## [PAGE TEXT]
The US economy created a mere 22,000 jobs in August, badly missing economists’ estimates of around 75,000. The jobs figures for June and July were revised down by a total of 21,000 jobs.
Blame it on Trump’s tariffs sowing the seeds of uncertainty among hiring managers or AI playing the role of bulldozer through offices. The reality is the job market has cooled, and that has implications for investors.
Here are a few quick hot takes:
-
Expect the report to add more pressure on the Federal Reserve to cut interest rates when it delivers its decision on Sept. 17 — and to signal more cuts are on the way.
-
Tough stances on tariffs and immigration are beginning to show up in the economic data. So, this jobs report may be a sign of more mixed economic reports into year-end.
-
We are getting an early taste of how AI is reshaping the labor market.
-
Quote of the day: “Net, net, the make-or-break jobs report turned into break this month as the economy is on the razor edge and the data may yet be revised to show the economy is in recession with the loss of jobs. The labor market is done, busted, and the only medicine to help is a rate cut from the Federal Reserve later this month,” FWDBONDS chief economist Chris Rupkey said.

## [TASKS TO PERFORM]
1. According to the article on the August jobs report, how many jobs did the US economy create in August?
2. Reproduce the August jobs report article starting at the words "The US economy" and ending after "implications for investors.".
3. Proceed with the article on the August jobs report, picking up after its final sentence.

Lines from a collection

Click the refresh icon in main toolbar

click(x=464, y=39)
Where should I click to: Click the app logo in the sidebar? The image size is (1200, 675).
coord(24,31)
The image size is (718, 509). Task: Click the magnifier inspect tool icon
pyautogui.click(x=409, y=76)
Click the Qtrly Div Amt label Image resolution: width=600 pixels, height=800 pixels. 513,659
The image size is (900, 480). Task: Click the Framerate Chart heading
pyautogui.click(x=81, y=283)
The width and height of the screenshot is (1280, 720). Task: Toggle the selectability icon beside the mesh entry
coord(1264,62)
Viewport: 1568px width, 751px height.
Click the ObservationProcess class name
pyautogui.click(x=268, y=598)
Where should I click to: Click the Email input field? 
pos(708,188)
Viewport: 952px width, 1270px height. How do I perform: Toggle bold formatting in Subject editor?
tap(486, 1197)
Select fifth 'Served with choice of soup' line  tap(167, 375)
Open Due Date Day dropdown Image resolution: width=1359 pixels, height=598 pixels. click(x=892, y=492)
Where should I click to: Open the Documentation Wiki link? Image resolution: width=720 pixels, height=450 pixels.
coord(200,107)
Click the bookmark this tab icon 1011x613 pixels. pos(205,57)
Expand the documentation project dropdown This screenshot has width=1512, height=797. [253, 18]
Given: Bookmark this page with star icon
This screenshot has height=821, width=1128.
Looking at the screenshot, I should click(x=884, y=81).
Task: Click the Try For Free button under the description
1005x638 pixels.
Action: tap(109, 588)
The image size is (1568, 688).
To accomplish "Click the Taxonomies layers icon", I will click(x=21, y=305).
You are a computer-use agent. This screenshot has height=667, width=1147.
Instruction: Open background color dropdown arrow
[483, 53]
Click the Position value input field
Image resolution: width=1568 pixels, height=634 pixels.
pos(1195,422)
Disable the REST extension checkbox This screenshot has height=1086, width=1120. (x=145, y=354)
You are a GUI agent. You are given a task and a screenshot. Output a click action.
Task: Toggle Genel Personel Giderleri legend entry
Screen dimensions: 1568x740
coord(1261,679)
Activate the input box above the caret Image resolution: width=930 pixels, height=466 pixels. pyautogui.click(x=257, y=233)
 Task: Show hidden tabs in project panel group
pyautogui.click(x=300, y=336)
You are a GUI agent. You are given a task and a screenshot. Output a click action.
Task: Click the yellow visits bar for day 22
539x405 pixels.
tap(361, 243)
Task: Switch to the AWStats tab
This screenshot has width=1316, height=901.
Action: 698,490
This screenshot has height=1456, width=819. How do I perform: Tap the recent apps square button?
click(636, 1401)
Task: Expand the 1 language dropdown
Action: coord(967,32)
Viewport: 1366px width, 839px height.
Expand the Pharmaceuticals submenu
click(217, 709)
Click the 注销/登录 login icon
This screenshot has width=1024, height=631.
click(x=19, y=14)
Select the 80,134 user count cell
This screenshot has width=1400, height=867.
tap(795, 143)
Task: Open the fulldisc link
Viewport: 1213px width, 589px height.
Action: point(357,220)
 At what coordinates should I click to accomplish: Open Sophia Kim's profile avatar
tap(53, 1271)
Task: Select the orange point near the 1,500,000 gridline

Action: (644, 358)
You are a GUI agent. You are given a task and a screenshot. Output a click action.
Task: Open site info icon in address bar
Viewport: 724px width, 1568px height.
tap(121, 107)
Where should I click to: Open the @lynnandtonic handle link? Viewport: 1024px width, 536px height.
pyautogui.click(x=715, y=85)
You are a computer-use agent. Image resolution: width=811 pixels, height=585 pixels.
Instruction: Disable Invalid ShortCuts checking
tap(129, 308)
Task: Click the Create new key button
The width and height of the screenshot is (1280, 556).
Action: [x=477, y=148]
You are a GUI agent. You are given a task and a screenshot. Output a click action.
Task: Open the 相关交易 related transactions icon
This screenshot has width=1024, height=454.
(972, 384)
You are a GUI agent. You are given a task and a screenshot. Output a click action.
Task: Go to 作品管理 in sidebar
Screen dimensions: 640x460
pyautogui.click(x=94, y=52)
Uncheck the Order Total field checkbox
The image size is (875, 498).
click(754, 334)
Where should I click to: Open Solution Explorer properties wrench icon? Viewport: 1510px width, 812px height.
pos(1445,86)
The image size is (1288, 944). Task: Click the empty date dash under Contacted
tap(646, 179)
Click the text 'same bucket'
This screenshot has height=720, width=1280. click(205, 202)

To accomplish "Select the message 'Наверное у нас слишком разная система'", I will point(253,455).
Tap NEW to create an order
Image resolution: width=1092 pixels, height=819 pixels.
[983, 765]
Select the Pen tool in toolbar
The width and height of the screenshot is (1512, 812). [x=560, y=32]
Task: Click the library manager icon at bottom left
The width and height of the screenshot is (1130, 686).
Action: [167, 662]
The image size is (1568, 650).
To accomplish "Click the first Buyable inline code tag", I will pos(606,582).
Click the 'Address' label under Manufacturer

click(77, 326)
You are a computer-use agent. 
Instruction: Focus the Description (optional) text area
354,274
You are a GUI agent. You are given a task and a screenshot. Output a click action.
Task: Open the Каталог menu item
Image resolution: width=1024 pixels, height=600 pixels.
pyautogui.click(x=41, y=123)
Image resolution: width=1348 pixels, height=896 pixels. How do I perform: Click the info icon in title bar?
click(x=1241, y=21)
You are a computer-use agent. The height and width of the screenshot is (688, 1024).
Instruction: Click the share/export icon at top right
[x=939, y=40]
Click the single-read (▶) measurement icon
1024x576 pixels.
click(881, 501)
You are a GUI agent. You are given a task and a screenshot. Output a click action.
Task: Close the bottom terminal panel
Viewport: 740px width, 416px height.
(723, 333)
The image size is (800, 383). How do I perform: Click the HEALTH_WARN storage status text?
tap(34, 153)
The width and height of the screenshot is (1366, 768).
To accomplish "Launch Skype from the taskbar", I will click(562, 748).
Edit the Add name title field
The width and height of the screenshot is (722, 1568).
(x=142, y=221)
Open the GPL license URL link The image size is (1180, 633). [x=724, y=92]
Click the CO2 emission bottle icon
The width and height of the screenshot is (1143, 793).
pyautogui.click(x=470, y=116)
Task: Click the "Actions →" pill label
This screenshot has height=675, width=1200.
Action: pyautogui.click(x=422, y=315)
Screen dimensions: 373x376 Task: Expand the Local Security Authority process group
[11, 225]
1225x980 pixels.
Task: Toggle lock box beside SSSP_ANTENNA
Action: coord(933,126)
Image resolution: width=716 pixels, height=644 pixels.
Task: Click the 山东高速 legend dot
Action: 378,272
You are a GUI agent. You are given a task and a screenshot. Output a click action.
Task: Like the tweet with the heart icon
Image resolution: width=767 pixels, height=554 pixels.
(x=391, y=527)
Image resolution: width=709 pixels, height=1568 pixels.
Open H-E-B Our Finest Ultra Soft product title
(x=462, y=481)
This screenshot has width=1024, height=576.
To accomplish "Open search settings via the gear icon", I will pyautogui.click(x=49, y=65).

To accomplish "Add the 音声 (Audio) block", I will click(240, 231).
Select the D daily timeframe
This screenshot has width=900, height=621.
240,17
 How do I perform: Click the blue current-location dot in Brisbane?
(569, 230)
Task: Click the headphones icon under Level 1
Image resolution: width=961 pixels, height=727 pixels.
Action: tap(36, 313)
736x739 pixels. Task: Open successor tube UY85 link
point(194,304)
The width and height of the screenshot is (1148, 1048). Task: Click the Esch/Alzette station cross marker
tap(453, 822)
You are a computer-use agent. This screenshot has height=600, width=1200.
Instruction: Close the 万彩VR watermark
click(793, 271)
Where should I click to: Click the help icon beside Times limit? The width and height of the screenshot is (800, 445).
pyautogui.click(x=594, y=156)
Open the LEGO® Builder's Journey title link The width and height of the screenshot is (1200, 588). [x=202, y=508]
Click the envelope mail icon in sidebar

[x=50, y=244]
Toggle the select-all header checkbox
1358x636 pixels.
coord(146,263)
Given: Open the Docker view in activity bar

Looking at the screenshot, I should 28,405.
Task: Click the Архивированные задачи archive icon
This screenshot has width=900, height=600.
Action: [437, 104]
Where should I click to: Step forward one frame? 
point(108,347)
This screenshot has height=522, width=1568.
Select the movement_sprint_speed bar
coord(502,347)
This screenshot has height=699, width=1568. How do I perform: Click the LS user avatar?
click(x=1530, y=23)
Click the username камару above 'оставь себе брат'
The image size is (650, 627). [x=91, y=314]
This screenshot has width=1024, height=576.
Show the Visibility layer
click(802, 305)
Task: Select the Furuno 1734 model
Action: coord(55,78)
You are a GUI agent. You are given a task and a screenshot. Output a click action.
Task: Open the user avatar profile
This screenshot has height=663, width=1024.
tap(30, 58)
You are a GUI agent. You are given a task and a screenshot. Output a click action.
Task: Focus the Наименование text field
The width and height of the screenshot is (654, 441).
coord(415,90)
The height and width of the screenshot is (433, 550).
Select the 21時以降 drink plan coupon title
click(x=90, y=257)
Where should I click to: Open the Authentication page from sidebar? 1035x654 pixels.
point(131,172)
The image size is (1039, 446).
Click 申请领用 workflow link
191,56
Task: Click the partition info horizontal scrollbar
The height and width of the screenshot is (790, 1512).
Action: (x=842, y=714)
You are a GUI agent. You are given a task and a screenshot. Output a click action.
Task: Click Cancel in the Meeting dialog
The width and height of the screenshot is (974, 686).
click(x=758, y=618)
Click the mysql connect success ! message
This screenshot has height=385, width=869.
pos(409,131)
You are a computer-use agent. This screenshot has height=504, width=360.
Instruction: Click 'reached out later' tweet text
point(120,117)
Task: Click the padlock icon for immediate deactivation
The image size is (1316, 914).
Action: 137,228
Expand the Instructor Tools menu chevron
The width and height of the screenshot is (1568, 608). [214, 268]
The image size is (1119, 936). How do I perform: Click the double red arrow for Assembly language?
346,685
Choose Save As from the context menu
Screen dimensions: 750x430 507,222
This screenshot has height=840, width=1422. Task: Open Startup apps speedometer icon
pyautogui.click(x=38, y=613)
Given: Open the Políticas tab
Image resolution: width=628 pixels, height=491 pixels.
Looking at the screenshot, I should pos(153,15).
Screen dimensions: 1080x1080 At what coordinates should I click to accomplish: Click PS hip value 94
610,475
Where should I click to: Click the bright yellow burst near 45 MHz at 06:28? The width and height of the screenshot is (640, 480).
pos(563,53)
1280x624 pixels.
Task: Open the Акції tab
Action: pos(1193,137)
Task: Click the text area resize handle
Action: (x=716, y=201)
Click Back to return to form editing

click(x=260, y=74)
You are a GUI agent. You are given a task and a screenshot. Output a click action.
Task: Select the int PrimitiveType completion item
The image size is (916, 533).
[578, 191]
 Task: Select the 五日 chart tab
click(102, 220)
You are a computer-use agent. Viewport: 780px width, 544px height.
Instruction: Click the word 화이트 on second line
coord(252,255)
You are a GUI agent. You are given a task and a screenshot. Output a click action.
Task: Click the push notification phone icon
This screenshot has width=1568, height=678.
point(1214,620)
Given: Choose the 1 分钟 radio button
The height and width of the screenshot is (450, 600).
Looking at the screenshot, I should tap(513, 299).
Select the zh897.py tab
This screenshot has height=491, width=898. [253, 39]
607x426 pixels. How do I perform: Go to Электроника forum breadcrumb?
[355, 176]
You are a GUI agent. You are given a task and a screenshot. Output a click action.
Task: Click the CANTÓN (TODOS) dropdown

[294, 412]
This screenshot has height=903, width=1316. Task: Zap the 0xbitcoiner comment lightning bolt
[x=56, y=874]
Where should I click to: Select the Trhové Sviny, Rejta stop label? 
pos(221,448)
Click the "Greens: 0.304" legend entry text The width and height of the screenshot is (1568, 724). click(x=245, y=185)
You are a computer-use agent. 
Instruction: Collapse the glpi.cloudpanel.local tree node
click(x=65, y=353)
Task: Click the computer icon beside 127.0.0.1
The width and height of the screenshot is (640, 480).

## [TASK RESPONSES]
1. 22,000

2.
The US economy created a mere 22,000 jobs in August, badly missing economists’ estimates of around 75,000. The jobs figures for June and July were revised down by a total of 21,000 jobs.
Blame it on Trump’s tariffs sowing the seeds of uncertainty among hiring managers or AI playing the role of bulldozer through offices. The reality is the job market has cooled, and that has implications for investors.

3.
“It’s unlikely we will fall into recession in the next coming several months. I mean, I think we’re in a little bit of a bizarro world with respect to the signals from the labor market, because we’ve had a slowdown in the labor supply,” Vanguard chief economist Joe Davis told me on Yahoo Finance’s Opening Bid.
US Labor Secretary Lori Chavez-DeRemer downplayed the weak jobs report, putting full blame on the Federal Reserve, as one would expect.
“If he [Fed chair Jerome Powell] doesn’t cut those rates, the American people will continue to suffer,” Chavez-DeRemer said on Opening Bid.
Goldman Sachs is sounding an early alarm bell on the near-term direction of hot AI stocks.
The investment bank said in a new note today that AI investment as a percentage of capital expenditures could be nearing a climax. That sets the stage for overly upbeat AI investors to be let down if earnings don’t come in strongly in future quarters.
Investors will need to see evidence of AI impacting corporate profits before warming up further to these stocks.
The call comes in the wake of big sell-offs in Salesforce (CRM), Figma (FIG), and C3.AI (AI) this week as earnings and outlooks didn’t live up to the hype. Nvidia (NVDA) stock also had a rough go of it since reporting earnings a week ago — shares down 6% over the past five trading sessions.